AIM OF THE TASK
Your answer should be the records, restated word for word.

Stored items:
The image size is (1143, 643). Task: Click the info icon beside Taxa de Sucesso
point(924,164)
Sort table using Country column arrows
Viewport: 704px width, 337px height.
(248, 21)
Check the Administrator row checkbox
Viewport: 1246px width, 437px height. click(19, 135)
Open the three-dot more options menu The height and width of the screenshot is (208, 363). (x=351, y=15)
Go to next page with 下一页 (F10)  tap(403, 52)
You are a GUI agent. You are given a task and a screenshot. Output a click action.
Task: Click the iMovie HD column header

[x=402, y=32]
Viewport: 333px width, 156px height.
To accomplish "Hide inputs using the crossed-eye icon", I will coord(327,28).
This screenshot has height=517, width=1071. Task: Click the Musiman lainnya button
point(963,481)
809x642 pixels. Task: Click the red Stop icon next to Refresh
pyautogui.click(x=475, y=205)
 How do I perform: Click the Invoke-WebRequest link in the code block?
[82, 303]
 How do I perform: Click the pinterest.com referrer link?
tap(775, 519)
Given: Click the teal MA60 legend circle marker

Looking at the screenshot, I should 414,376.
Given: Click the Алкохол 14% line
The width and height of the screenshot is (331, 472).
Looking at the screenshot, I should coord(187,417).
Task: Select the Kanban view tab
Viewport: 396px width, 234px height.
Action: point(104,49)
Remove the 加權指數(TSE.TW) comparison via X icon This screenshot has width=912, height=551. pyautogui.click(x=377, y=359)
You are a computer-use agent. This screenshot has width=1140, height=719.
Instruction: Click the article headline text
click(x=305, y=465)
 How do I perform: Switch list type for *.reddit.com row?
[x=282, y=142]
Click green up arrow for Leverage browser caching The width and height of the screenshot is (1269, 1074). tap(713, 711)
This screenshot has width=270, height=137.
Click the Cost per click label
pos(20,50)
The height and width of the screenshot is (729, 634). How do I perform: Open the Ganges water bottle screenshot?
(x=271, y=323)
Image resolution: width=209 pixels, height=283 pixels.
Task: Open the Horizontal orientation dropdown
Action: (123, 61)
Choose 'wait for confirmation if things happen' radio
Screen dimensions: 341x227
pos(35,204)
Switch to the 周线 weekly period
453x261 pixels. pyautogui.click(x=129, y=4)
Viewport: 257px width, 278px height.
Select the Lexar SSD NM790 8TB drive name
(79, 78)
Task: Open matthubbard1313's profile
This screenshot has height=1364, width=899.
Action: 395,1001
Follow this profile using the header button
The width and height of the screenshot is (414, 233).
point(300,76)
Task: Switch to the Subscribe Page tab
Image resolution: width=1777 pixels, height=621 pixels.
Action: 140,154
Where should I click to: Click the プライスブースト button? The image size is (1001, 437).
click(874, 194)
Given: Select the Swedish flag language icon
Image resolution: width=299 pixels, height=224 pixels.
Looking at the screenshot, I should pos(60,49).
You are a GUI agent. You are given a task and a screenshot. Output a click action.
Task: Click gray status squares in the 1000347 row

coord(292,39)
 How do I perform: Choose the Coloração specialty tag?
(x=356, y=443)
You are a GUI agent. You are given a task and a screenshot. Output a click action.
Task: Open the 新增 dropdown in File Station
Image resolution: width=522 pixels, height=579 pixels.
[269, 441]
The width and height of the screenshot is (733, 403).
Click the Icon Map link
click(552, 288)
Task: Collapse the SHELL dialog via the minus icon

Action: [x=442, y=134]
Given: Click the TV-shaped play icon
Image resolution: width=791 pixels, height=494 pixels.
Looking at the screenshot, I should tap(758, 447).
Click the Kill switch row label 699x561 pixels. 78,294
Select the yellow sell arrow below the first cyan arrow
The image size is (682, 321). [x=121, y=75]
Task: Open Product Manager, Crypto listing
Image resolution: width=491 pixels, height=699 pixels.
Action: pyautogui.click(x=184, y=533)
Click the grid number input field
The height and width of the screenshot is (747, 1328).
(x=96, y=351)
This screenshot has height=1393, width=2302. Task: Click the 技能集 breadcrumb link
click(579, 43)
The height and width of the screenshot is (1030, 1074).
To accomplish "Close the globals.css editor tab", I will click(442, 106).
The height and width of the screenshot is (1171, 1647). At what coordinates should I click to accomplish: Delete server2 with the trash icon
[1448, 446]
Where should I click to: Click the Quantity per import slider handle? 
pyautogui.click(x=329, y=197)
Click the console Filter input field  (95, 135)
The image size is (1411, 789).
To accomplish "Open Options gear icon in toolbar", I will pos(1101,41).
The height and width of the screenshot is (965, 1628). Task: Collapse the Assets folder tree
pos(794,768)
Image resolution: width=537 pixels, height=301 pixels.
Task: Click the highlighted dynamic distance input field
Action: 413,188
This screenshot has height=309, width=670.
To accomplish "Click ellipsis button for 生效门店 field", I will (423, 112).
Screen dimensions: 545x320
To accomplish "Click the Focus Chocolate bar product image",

REPLY
The image size is (1143, 643). Task: Click the info icon beside Taxa de Sucesso
point(924,164)
Sort table using Country column arrows
Viewport: 704px width, 337px height.
(248, 21)
Check the Administrator row checkbox
Viewport: 1246px width, 437px height. click(19, 135)
Open the three-dot more options menu The height and width of the screenshot is (208, 363). (x=351, y=15)
Go to next page with 下一页 (F10)  tap(403, 52)
You are a GUI agent. You are given a task and a screenshot. Output a click action.
Task: Click the iMovie HD column header

[x=402, y=32]
Viewport: 333px width, 156px height.
To accomplish "Hide inputs using the crossed-eye icon", I will coord(327,28).
This screenshot has height=517, width=1071. Task: Click the Musiman lainnya button
point(963,481)
809x642 pixels. Task: Click the red Stop icon next to Refresh
pyautogui.click(x=475, y=205)
 How do I perform: Click the Invoke-WebRequest link in the code block?
[82, 303]
 How do I perform: Click the pinterest.com referrer link?
tap(775, 519)
Given: Click the teal MA60 legend circle marker

Looking at the screenshot, I should 414,376.
Given: Click the Алкохол 14% line
The width and height of the screenshot is (331, 472).
Looking at the screenshot, I should coord(187,417).
Task: Select the Kanban view tab
Viewport: 396px width, 234px height.
Action: point(104,49)
Remove the 加權指數(TSE.TW) comparison via X icon This screenshot has width=912, height=551. pyautogui.click(x=377, y=359)
You are a computer-use agent. This screenshot has width=1140, height=719.
Instruction: Click the article headline text
click(x=305, y=465)
 How do I perform: Switch list type for *.reddit.com row?
[x=282, y=142]
Click green up arrow for Leverage browser caching The width and height of the screenshot is (1269, 1074). tap(713, 711)
This screenshot has width=270, height=137.
Click the Cost per click label
pos(20,50)
The height and width of the screenshot is (729, 634). How do I perform: Open the Ganges water bottle screenshot?
(x=271, y=323)
Image resolution: width=209 pixels, height=283 pixels.
Task: Open the Horizontal orientation dropdown
Action: (123, 61)
Choose 'wait for confirmation if things happen' radio
Screen dimensions: 341x227
pos(35,204)
Switch to the 周线 weekly period
453x261 pixels. pyautogui.click(x=129, y=4)
Viewport: 257px width, 278px height.
Select the Lexar SSD NM790 8TB drive name
(79, 78)
Task: Open matthubbard1313's profile
This screenshot has height=1364, width=899.
Action: 395,1001
Follow this profile using the header button
The width and height of the screenshot is (414, 233).
point(300,76)
Task: Switch to the Subscribe Page tab
Image resolution: width=1777 pixels, height=621 pixels.
Action: 140,154
Where should I click to: Click the プライスブースト button? The image size is (1001, 437).
click(874, 194)
Given: Select the Swedish flag language icon
Image resolution: width=299 pixels, height=224 pixels.
Looking at the screenshot, I should pos(60,49).
You are a GUI agent. You are given a task and a screenshot. Output a click action.
Task: Click gray status squares in the 1000347 row

coord(292,39)
 How do I perform: Choose the Coloração specialty tag?
(x=356, y=443)
You are a GUI agent. You are given a task and a screenshot. Output a click action.
Task: Open the 新增 dropdown in File Station
Image resolution: width=522 pixels, height=579 pixels.
[269, 441]
The width and height of the screenshot is (733, 403).
Click the Icon Map link
click(552, 288)
Task: Collapse the SHELL dialog via the minus icon

Action: [x=442, y=134]
Given: Click the TV-shaped play icon
Image resolution: width=791 pixels, height=494 pixels.
Looking at the screenshot, I should tap(758, 447).
Click the Kill switch row label 699x561 pixels. 78,294
Select the yellow sell arrow below the first cyan arrow
The image size is (682, 321). [x=121, y=75]
Task: Open Product Manager, Crypto listing
Image resolution: width=491 pixels, height=699 pixels.
Action: pyautogui.click(x=184, y=533)
Click the grid number input field
The height and width of the screenshot is (747, 1328).
(x=96, y=351)
This screenshot has height=1393, width=2302. Task: Click the 技能集 breadcrumb link
click(579, 43)
The height and width of the screenshot is (1030, 1074).
To accomplish "Close the globals.css editor tab", I will click(442, 106).
The height and width of the screenshot is (1171, 1647). At what coordinates should I click to accomplish: Delete server2 with the trash icon
[1448, 446]
Where should I click to: Click the Quantity per import slider handle? 
pyautogui.click(x=329, y=197)
Click the console Filter input field  (95, 135)
The image size is (1411, 789).
To accomplish "Open Options gear icon in toolbar", I will pos(1101,41).
The height and width of the screenshot is (965, 1628). Task: Collapse the Assets folder tree
pos(794,768)
Image resolution: width=537 pixels, height=301 pixels.
Task: Click the highlighted dynamic distance input field
Action: 413,188
This screenshot has height=309, width=670.
To accomplish "Click ellipsis button for 生效门店 field", I will (423, 112).
Screen dimensions: 545x320
To accomplish "Click the Focus Chocolate bar product image",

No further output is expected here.